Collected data
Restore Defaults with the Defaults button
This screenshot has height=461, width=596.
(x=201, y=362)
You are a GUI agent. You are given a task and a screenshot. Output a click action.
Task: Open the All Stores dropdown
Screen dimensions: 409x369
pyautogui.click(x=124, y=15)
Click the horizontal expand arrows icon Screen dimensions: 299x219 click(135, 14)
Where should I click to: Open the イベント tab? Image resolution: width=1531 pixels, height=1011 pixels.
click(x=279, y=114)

...

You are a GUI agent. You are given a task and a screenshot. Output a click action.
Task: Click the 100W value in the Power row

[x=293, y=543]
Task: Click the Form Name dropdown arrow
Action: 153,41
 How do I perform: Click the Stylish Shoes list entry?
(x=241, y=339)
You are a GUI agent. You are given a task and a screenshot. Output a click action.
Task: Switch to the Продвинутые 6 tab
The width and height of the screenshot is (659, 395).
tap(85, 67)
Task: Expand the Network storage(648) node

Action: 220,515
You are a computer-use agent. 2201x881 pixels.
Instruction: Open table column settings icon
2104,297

--

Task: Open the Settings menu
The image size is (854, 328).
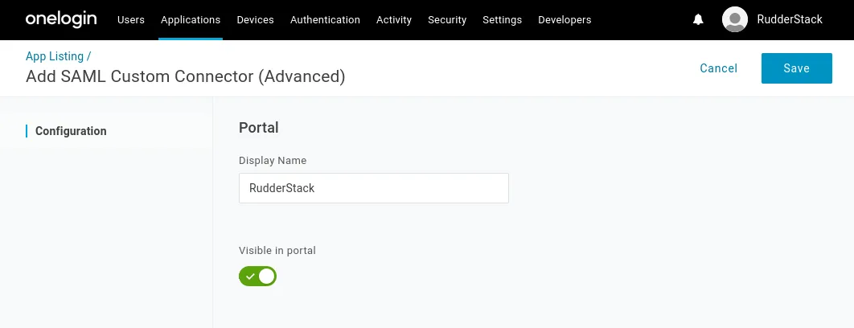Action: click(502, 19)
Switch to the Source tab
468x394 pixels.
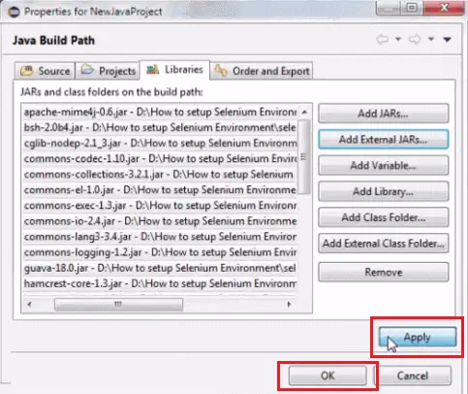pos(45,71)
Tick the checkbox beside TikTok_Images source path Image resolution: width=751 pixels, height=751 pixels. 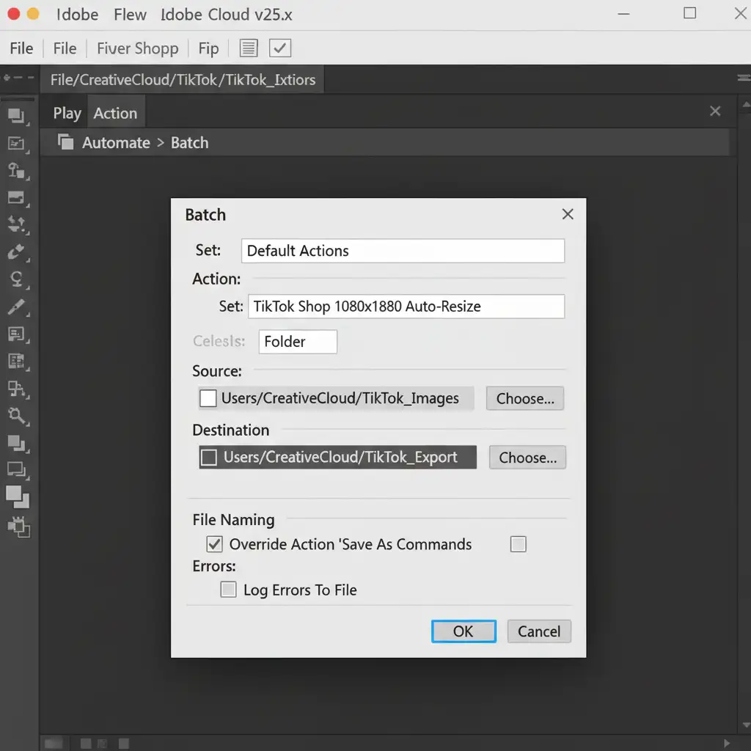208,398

> _TASK DIRECTIONS_: Gather every line from the entries above where the word "Switch" appears, and copy them.

> _ANSWER FOR THE TASK_:
Task: Switch to the Продвинутые 6 tab
Switch to the Source tab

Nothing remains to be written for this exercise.